A explicação para esta liderança regional reside numa conjugação estratégica de fatores. Em primeiro lugar, a transição energética iniciada em 2010, sustentada por um acordo multipartidário que sobreviveu a mudanças governamentais, permitiu que 99% da matriz elétrica do país fosse composta por fontes renováveis (hídricas, eólicas, solares e biomassa). Esta independência energética reduziu drasticamente a dependência de combustíveis fósseis importados, criando um ecossistema favorável à eletrificação do transporte.

Paralelamente, o Uruguai implementou políticas fiscais agressivas: eliminou ou reduziu significativamente impostos para veículos elétricos, contrastando com a elevada carga tributária sobre veículos de combustão.
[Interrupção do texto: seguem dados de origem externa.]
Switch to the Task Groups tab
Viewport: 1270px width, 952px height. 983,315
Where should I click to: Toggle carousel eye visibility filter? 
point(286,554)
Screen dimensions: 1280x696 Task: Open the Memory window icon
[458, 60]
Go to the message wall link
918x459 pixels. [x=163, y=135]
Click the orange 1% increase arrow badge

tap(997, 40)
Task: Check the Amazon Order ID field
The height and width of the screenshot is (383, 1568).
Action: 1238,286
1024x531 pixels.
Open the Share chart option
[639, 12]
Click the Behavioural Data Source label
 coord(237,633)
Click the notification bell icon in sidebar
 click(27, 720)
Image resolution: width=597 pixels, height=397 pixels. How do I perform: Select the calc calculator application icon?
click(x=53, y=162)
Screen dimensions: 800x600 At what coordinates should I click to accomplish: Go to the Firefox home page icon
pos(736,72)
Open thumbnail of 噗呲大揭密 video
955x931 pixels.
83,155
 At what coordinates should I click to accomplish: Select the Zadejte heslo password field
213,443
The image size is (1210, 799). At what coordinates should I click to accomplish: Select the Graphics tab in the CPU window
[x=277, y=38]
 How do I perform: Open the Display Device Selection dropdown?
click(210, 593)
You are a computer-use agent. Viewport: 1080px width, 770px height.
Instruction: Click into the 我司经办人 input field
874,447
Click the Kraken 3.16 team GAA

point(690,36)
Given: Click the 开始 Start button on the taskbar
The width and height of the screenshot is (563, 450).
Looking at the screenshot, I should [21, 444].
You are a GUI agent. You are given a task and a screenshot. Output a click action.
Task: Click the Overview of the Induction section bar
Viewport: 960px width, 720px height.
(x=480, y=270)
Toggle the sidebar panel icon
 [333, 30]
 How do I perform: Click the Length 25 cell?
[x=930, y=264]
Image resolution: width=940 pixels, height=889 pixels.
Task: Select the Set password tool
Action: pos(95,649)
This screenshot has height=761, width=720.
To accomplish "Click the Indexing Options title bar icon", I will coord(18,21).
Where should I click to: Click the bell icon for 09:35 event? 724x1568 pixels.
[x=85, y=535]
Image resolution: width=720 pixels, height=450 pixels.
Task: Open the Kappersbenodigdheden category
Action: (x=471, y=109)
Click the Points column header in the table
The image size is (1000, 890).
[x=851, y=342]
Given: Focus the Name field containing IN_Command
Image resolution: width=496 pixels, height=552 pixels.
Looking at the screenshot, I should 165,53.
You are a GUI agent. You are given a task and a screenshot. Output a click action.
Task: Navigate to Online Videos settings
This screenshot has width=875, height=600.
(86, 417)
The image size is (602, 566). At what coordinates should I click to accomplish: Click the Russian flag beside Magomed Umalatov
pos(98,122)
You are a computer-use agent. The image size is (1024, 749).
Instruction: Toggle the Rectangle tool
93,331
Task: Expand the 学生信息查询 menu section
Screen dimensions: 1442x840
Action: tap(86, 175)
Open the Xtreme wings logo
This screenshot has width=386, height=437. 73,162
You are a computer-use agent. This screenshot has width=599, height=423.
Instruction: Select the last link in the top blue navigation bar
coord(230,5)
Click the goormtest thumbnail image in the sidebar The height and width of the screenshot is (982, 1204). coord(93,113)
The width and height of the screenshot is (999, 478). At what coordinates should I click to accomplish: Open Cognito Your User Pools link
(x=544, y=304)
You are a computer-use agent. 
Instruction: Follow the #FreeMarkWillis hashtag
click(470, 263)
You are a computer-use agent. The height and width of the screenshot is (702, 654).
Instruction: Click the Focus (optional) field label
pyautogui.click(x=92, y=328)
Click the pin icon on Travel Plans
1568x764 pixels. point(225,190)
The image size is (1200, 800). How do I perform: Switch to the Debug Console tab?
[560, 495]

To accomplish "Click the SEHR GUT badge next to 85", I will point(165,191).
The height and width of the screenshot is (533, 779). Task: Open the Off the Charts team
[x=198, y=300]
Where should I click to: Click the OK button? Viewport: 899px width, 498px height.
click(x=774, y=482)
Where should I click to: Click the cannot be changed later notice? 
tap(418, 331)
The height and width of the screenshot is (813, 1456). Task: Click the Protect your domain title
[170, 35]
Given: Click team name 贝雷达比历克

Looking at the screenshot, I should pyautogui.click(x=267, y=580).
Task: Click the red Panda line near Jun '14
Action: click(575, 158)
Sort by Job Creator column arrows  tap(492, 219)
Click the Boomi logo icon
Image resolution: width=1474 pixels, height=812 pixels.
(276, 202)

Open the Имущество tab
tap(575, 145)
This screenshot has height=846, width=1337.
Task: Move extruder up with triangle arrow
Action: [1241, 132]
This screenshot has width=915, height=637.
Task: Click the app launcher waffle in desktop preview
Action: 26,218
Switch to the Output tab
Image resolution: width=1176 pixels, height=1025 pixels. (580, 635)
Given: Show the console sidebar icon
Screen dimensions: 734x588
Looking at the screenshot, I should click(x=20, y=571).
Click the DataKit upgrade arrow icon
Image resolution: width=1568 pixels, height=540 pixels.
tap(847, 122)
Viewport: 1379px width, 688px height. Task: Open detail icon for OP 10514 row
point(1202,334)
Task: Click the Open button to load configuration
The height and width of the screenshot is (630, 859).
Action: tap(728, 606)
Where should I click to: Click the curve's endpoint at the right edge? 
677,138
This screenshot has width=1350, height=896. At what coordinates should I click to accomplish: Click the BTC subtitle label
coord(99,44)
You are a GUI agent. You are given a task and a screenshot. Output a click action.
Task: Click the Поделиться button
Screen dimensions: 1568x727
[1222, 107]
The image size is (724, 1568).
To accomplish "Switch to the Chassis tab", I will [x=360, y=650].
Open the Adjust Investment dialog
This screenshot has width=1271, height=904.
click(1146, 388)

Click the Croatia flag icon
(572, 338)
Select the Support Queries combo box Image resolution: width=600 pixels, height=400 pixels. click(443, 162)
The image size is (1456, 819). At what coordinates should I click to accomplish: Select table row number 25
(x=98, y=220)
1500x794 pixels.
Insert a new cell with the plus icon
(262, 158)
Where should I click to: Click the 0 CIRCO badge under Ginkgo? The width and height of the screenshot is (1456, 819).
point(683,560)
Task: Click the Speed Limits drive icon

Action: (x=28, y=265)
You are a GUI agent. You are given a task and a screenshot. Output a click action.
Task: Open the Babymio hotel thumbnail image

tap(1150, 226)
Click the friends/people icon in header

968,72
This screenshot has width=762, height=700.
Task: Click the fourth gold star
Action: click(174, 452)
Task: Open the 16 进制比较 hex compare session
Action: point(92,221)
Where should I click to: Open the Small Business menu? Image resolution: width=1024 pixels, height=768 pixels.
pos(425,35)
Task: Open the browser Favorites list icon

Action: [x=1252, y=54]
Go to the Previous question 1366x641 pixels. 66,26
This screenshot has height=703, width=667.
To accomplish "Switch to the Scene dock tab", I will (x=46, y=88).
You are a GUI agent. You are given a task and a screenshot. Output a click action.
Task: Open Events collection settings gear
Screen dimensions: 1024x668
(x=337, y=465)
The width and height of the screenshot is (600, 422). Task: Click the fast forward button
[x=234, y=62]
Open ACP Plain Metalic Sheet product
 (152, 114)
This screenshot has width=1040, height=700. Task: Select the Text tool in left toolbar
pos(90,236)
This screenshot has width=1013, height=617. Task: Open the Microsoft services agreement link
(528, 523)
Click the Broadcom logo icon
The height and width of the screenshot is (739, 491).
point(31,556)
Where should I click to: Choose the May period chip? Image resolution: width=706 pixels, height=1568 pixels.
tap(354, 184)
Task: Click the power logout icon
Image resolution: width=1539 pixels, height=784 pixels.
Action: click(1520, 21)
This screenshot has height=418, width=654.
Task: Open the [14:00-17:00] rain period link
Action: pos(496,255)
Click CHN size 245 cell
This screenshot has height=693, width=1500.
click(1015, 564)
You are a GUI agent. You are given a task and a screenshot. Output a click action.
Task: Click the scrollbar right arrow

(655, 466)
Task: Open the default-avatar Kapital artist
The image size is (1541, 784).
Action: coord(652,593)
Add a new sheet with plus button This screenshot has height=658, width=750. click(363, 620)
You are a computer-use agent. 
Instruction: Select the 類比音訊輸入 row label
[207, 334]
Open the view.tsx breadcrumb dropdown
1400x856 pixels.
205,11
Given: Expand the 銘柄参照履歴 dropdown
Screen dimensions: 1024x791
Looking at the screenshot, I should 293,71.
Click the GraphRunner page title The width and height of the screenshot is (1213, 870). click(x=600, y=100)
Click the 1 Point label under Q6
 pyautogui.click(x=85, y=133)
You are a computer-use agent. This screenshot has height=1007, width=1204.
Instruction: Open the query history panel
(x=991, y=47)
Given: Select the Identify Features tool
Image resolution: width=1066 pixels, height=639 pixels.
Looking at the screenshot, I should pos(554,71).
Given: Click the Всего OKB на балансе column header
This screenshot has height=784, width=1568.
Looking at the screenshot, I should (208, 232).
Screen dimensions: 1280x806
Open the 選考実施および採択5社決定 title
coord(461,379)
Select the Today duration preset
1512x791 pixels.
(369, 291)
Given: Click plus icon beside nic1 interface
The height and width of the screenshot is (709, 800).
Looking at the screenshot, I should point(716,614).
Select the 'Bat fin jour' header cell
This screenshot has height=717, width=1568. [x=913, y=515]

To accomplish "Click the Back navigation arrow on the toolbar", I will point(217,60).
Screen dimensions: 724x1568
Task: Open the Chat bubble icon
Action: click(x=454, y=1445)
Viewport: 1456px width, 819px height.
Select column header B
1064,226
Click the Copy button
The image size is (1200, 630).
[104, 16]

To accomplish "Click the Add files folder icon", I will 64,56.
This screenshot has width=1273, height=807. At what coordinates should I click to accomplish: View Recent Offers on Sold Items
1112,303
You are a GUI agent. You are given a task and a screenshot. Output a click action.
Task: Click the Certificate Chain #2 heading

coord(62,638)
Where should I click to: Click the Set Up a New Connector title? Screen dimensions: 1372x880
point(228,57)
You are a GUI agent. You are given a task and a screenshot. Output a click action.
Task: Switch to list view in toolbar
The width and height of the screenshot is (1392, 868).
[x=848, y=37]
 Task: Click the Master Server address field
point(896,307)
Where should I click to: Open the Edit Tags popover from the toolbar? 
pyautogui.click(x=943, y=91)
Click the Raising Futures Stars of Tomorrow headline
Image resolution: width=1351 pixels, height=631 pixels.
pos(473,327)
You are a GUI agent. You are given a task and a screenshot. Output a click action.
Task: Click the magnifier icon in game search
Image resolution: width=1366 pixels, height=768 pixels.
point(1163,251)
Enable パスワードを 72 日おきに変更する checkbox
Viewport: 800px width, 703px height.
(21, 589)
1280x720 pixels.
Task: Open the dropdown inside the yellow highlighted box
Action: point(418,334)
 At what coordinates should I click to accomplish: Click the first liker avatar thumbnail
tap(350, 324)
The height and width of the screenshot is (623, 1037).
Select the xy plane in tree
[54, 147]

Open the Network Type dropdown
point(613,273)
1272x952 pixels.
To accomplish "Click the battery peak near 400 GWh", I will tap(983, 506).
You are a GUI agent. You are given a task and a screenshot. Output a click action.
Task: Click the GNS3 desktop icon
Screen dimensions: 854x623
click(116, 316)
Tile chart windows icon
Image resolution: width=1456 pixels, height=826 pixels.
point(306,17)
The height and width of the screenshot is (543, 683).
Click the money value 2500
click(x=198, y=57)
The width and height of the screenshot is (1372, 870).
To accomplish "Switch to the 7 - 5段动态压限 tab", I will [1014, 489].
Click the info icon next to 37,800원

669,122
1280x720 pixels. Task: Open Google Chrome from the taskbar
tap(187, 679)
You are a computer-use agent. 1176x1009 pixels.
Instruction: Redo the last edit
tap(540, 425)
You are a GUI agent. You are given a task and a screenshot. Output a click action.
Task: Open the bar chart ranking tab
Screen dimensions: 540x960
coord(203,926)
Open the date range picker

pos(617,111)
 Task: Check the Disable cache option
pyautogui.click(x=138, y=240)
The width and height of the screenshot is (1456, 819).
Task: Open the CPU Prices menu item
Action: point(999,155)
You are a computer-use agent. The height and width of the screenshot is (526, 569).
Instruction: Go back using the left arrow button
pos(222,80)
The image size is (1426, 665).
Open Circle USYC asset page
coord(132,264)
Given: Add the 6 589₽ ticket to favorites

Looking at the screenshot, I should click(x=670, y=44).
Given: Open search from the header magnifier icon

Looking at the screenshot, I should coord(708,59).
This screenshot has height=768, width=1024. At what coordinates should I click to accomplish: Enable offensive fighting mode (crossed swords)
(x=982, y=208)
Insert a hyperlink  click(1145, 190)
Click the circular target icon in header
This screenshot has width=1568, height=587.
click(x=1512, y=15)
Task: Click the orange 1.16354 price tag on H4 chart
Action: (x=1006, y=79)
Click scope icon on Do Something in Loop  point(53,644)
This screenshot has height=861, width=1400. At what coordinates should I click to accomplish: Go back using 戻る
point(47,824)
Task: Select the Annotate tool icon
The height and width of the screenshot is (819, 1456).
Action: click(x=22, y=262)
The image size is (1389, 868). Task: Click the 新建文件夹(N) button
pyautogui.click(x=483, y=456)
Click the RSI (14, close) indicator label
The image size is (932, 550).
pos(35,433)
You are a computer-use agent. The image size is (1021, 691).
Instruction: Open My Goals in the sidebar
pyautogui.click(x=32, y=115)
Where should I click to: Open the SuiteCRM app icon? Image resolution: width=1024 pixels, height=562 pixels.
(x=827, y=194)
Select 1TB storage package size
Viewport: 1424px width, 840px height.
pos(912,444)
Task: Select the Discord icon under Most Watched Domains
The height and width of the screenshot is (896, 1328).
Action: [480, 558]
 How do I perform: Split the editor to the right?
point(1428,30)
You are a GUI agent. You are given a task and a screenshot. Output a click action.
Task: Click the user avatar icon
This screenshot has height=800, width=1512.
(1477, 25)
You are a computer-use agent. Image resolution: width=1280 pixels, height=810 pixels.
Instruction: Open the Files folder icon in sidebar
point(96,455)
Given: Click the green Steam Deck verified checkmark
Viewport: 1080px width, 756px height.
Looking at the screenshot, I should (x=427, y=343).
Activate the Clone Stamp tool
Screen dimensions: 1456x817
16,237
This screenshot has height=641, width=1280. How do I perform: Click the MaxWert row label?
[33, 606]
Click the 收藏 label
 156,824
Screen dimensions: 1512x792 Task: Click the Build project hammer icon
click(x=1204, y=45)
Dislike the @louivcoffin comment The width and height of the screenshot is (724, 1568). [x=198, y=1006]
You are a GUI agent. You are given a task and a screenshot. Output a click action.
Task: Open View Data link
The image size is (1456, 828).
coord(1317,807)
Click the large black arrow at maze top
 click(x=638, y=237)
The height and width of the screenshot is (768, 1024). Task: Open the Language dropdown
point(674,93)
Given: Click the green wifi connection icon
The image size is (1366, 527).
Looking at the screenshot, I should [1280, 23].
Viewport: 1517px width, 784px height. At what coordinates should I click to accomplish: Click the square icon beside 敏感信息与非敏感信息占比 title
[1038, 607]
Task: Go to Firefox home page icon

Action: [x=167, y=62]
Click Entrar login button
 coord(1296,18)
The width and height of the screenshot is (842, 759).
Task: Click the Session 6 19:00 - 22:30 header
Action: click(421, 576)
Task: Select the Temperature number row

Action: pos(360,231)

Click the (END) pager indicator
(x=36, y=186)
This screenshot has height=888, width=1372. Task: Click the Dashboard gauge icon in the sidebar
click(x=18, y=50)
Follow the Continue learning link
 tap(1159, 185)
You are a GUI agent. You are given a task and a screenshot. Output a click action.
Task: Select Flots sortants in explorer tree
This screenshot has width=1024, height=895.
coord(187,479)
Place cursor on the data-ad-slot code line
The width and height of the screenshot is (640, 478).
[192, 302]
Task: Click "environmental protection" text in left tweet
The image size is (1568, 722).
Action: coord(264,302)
Esta “diferença no bolso” é amplificada pelo preço da gasolina – o mais alto da América Latina – tornando a opção elétrica economicamente atrativa.

O simbolismo político reforça esta transformação: o presidente Yamandú Orsi chegou à cerimónia de posse em março de 2025 num veículo elétrico, sinalizando o compromisso nacional com esta transição. Como observa Juan Diego Celemin, especialista regional da Zemo, “O Uruguai teve taxas de crescimento claramente explosivas em 2025 e transformou-se nessa estrela ascendente que começa a dominar a região”.

As projeções indicam continuidade nesta trajetória: em janeiro de 2026, os veículos elétricos já representavam 30% das vendas de carros novos, segundo a Associação do Comércio Automotor do Uruguai (Acau). Este caso demonstra como políticas energéticas consistentes, incentivos fiscais estratégicos e consenso político podem acelerar transições tecnológicas mesmo em economias de média dimensão, oferecendo lições valiosas para outros países em desenvolvimento.